The families of Erin Peterson and Julia Pryde, who were killed in Norris Hall, argued that had officials notified students, faculty and staff earlier of the shooting at the dormitory, lives might have been spared.
Peterson died while in her French class; Pryde was shot while attending an advanced hydrology class.
The Peterson and Pryde families did not accept a portion of an $11 million settlement between the state and the families of victims, opting instead to sue for wrongful death.
"It certainly was the end of a long process for us where we just said we wanted to get a little bit more truth. A little bit of accountability and we weren't just going to go away, and so we came here and this is what happened," Harry Pryde, Julia's father, told CNN affiliate WDBJ of Roanoke, Virginia.
While the jury awards the families $4 million each, an attorney for the state has asked the judge to reduce the verdict to $100,000 per claim. State law limits awards to $100,000, though the judge approved a request by an attorney for the family to file a motion on the matter.
The university does not believe the evidence presented during the trial showed there was an increased danger on campus, Owczarski, the university spokesman, said.
Virginia Tech President Charles W. Steger, in a letter to the school's faculty, staff and students, said the killings "were an unprecedented act of violence that no one could have foreseen."
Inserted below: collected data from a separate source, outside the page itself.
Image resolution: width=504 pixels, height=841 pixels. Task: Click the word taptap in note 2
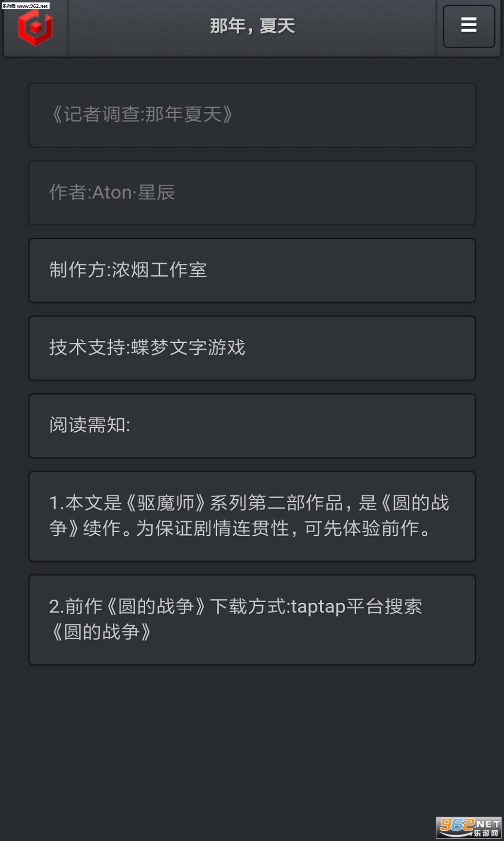point(318,607)
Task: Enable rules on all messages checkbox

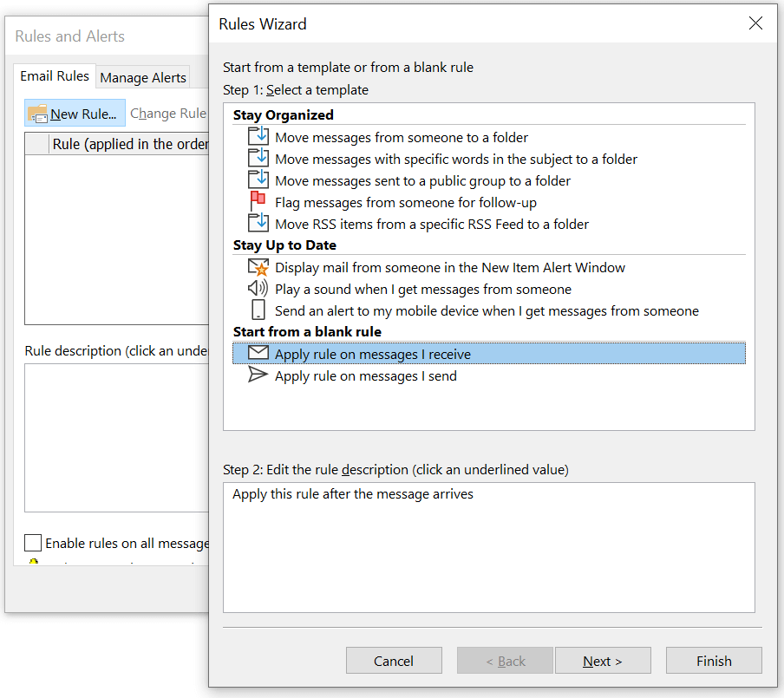Action: [x=33, y=543]
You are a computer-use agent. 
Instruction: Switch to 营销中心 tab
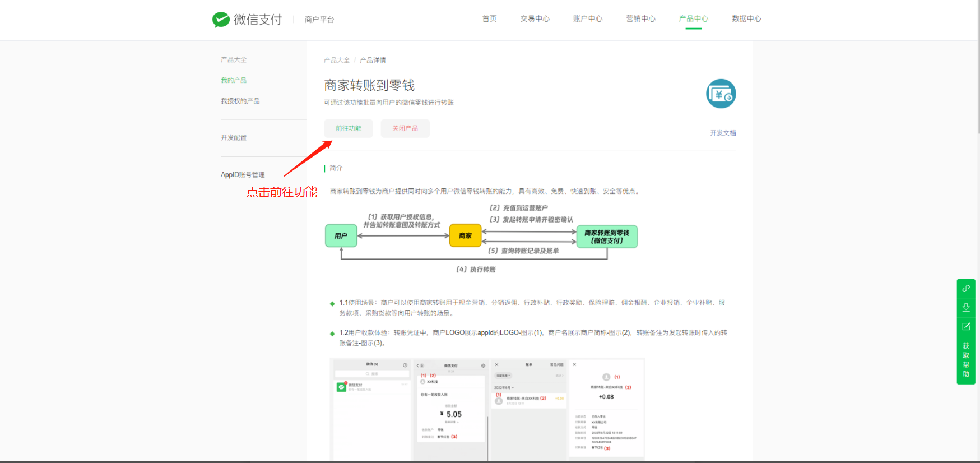pyautogui.click(x=640, y=19)
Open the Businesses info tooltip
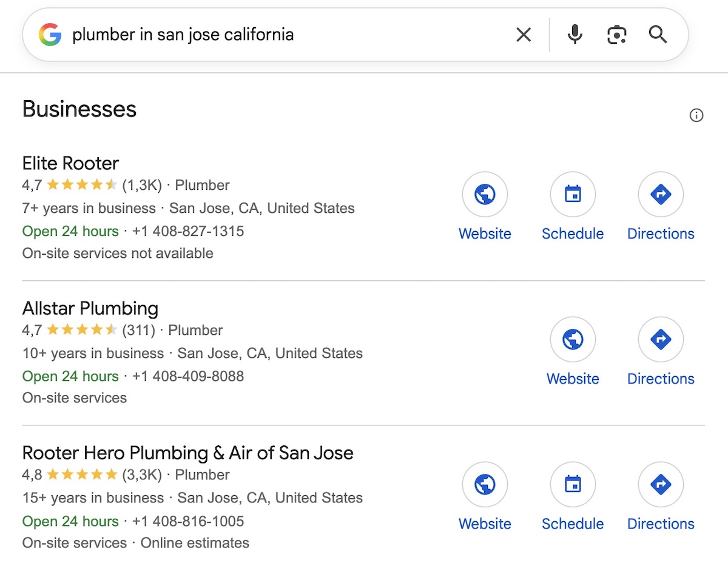 click(696, 115)
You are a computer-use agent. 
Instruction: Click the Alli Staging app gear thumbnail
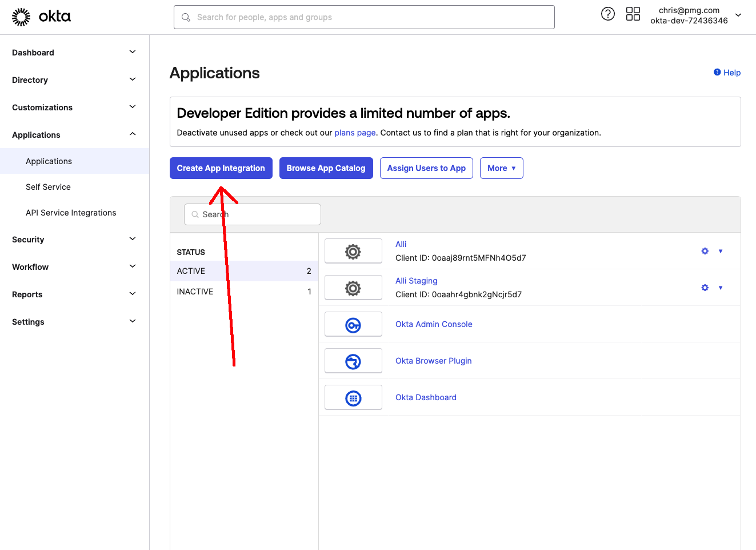pyautogui.click(x=353, y=288)
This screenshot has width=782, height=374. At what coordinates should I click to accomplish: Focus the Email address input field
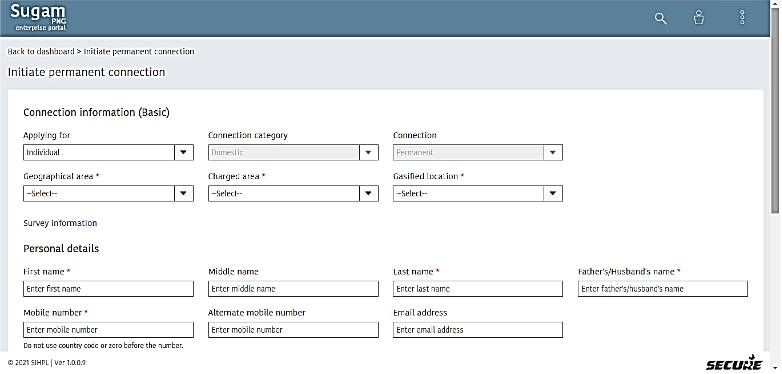click(x=478, y=330)
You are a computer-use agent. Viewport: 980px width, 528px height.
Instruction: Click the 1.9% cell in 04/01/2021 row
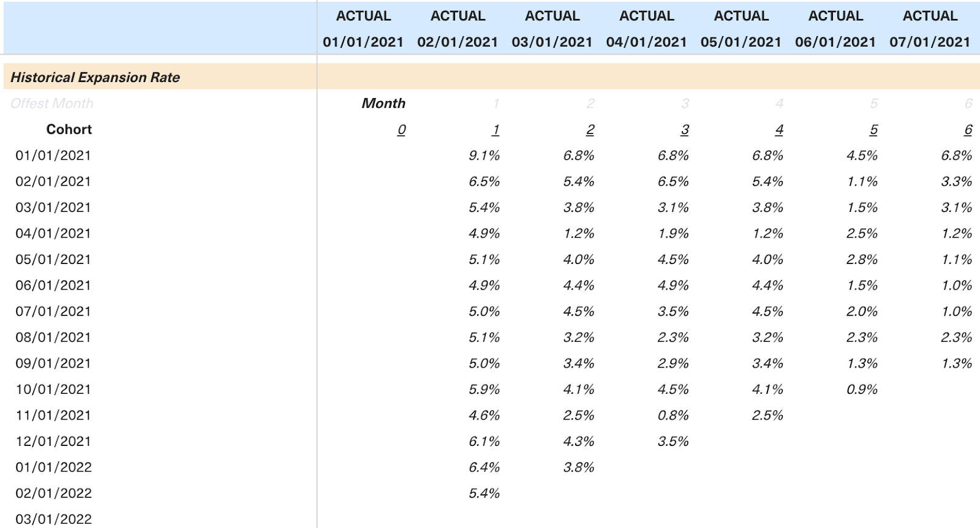[x=673, y=233]
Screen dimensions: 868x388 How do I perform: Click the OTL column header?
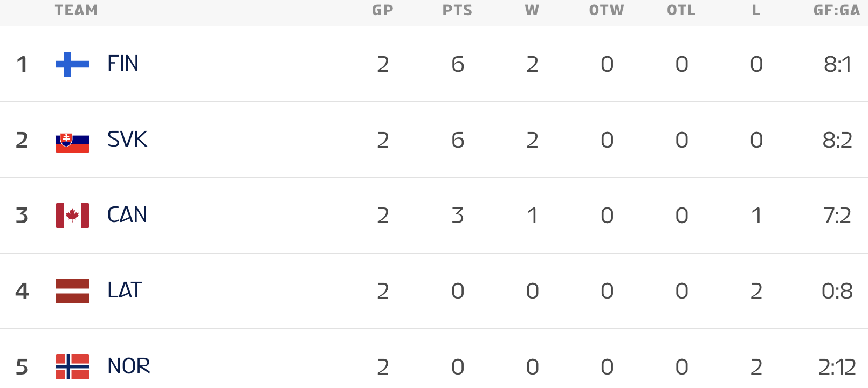681,10
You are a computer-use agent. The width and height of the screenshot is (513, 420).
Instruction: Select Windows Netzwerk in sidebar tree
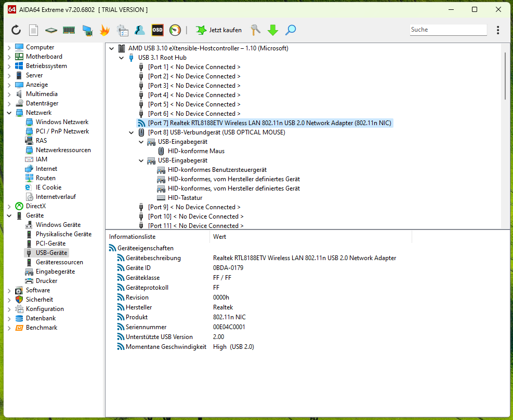62,122
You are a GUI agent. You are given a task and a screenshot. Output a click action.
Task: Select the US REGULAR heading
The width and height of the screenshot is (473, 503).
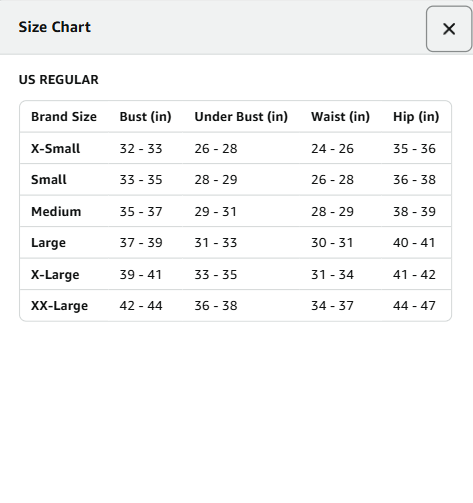[x=59, y=80]

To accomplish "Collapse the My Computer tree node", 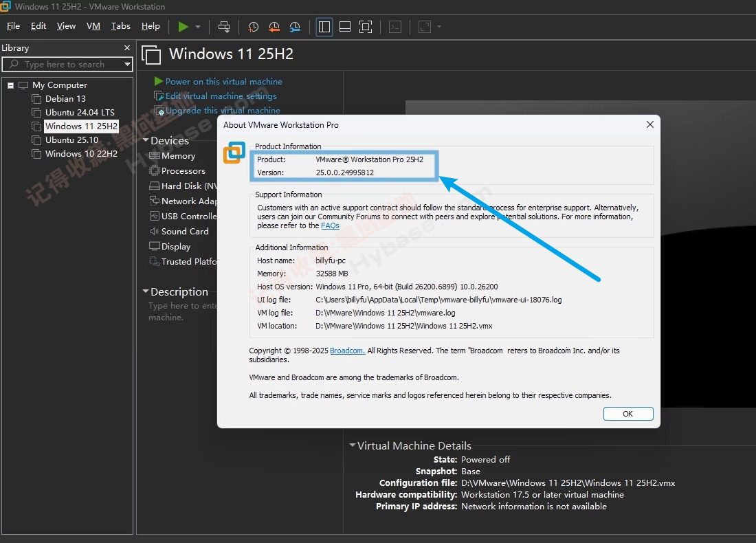I will [11, 85].
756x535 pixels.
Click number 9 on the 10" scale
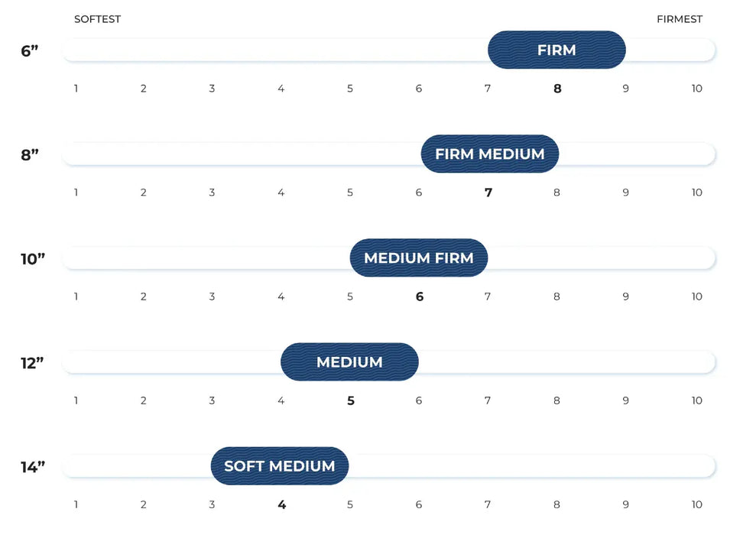coord(625,297)
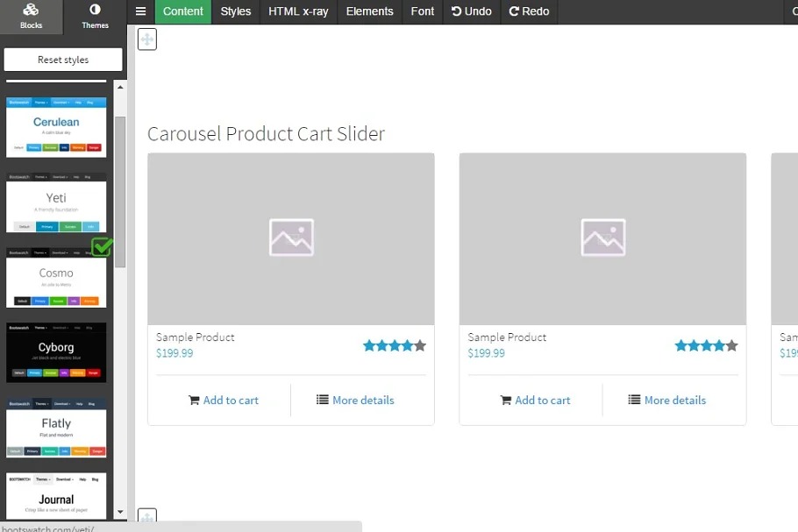Screen dimensions: 798x532
Task: Click the first product's star rating
Action: coord(395,346)
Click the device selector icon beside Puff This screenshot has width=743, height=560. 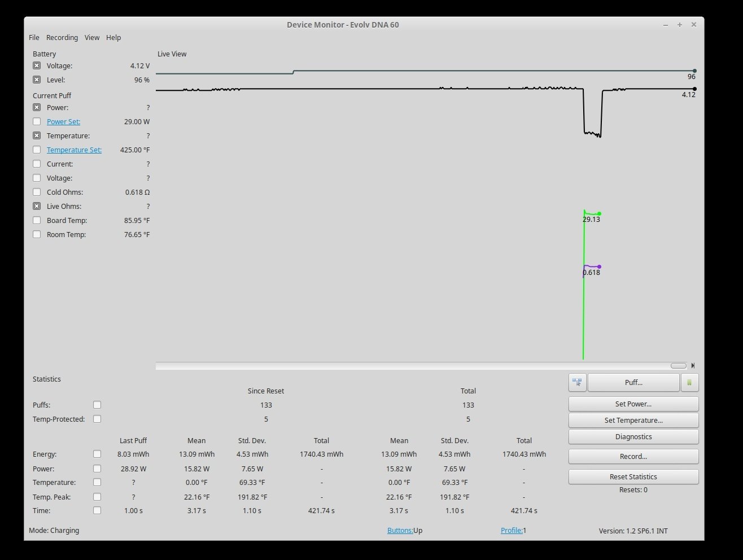(577, 382)
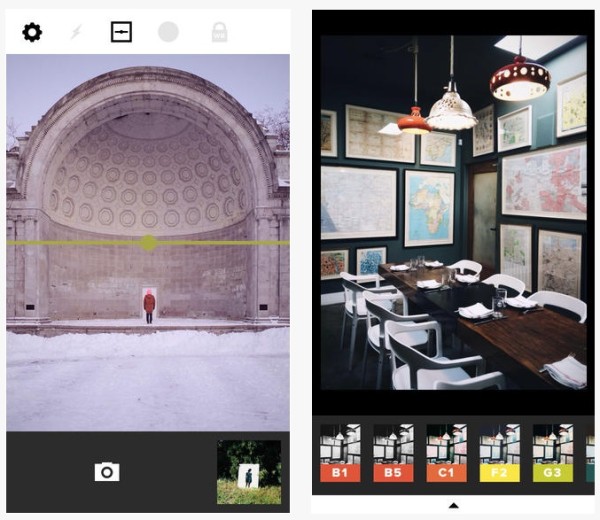Select the partially visible teal filter preset
Screen dimensions: 600x520
click(x=590, y=453)
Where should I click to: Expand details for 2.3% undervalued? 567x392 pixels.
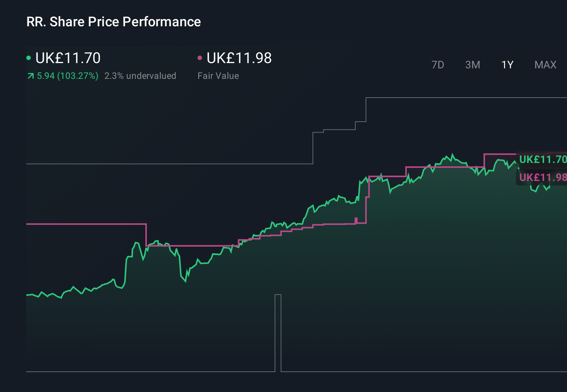(141, 76)
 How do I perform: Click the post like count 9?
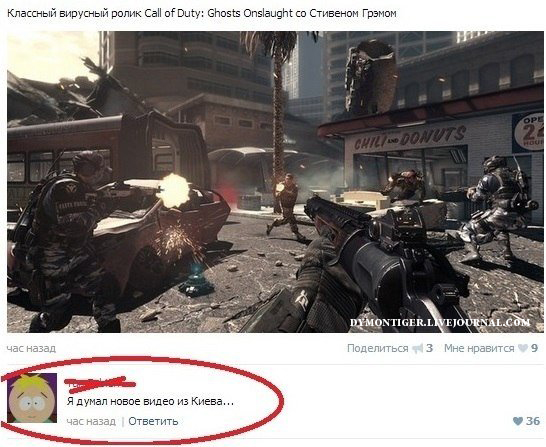pyautogui.click(x=535, y=348)
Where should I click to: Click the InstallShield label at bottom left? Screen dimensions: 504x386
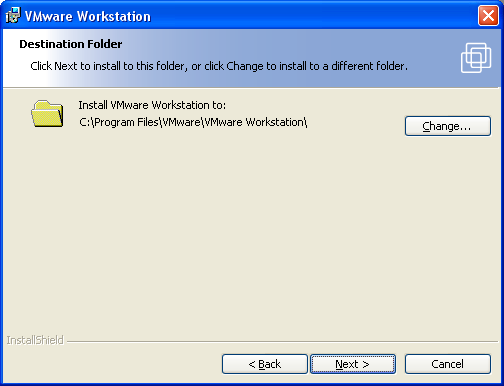(35, 340)

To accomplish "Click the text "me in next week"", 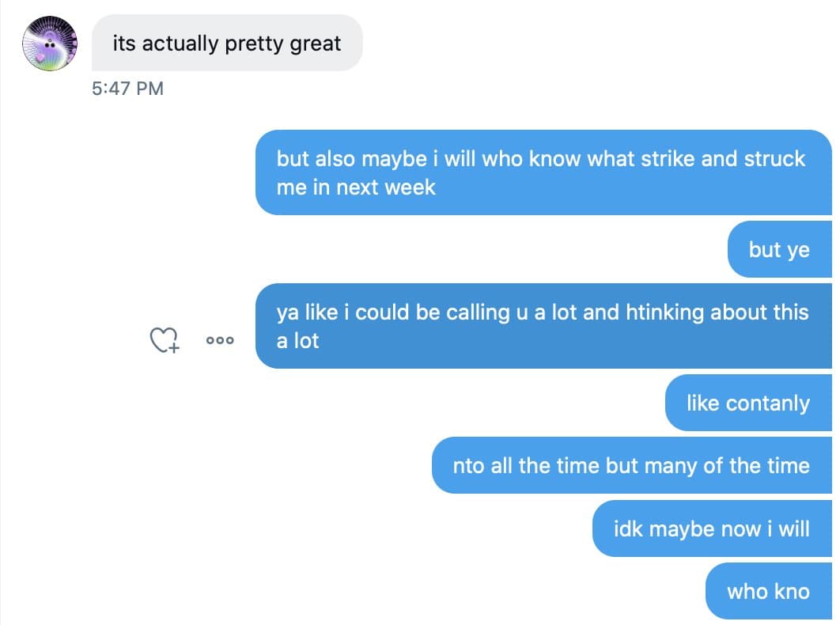I will tap(356, 188).
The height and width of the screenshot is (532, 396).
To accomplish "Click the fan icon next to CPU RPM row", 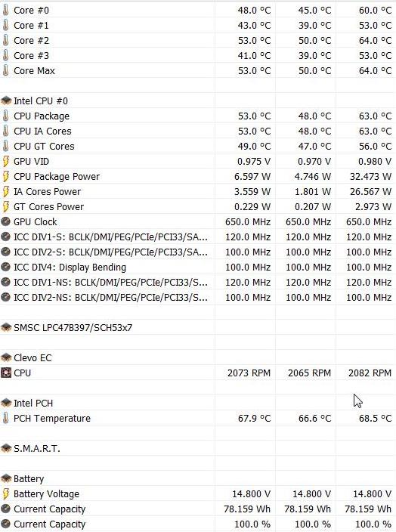I will pyautogui.click(x=6, y=373).
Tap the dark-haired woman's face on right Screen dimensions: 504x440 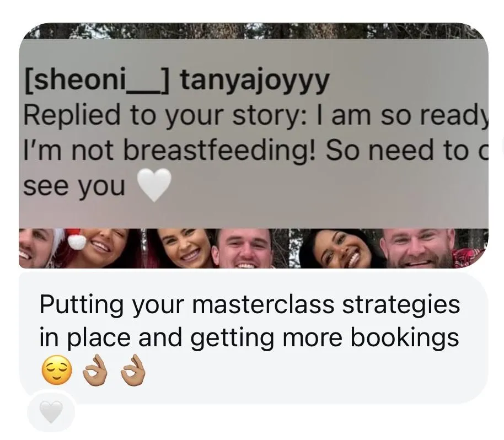click(x=344, y=249)

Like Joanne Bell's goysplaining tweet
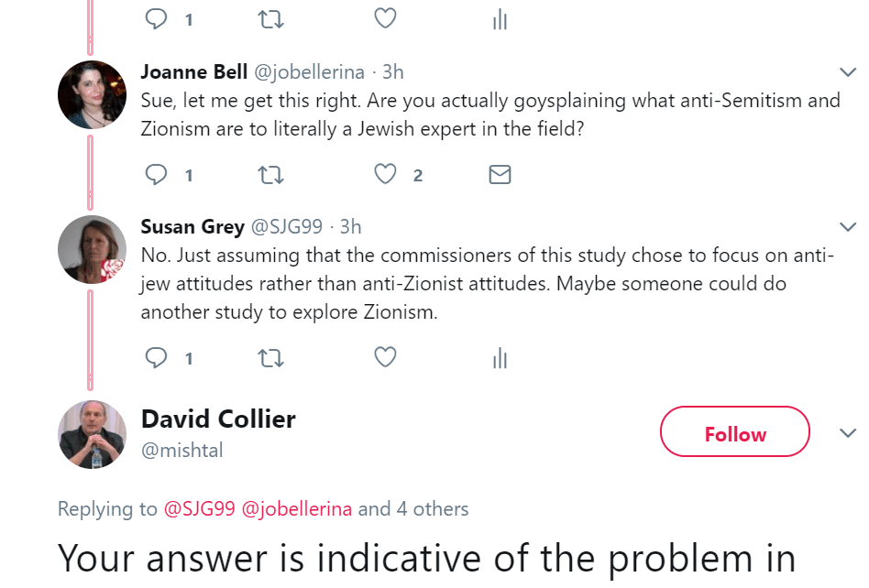[x=386, y=174]
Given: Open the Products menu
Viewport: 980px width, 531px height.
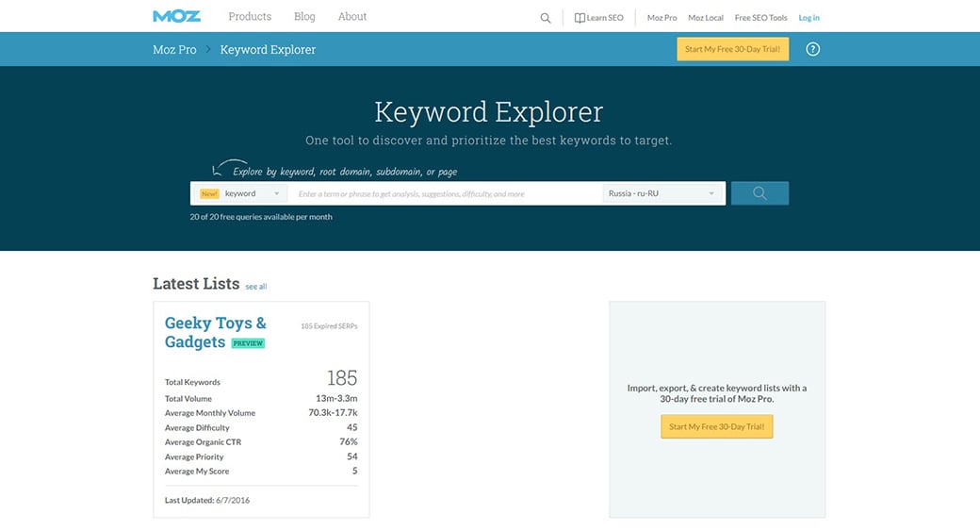Looking at the screenshot, I should (x=250, y=16).
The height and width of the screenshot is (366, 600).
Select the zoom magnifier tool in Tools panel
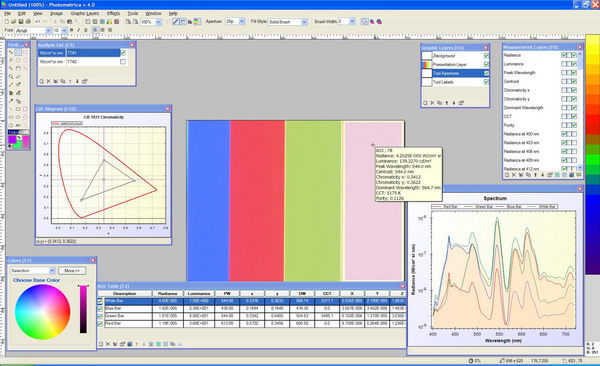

The evidence presented during the trial "established that it was the unanimous decision of three law enforcement agencies that the mass shooting was simply not foreseeable. Only with hindsight can one conclude that Cho's unprecedented acts were foreseeable," Kenneth T. Cuccinelli II, a spokesman for the state attorney general, said in a statement following the verdict.
Authorities initially believed the shooting at the dormitory was a case of domestic violence, a jealous boyfriend who shot the couple. While police were questioning a possible suspect, Cho opened fire at Norris Hall.
The Department of Education found, in a 2010 report, that Virginia Tech did not notify students in a "timely manner" -- as dictated by what is known as the Clery Act -- after the shooting at the dormitory. The government also fined Virginia Tech for failing to follow internal school policies.
According to the Department of Education report, police went to the dormitory at 7:24 a.m. after being notified about the shooting of two students.
The university notified students, faculty and staff of the shooting in an e-mail at 9:26 a.m., the report said. It was about 15 minutes after the e-mail that Cho began his rampage, it said.
Since the massacre, the school has beefed up its communications, using methods that include e-mail notices; telephone, cellular phone and text messages; classroom electronic message signs; posters; university website notices; campus loudspeakers and desktop alerts.
In addition, the safety phones in the campus and local community are connected to the campus 911 emergency operator and residential buildings are accessible only through a key card. Door alarms sound, alerting police, if an exterior door is propped open in a residence hall.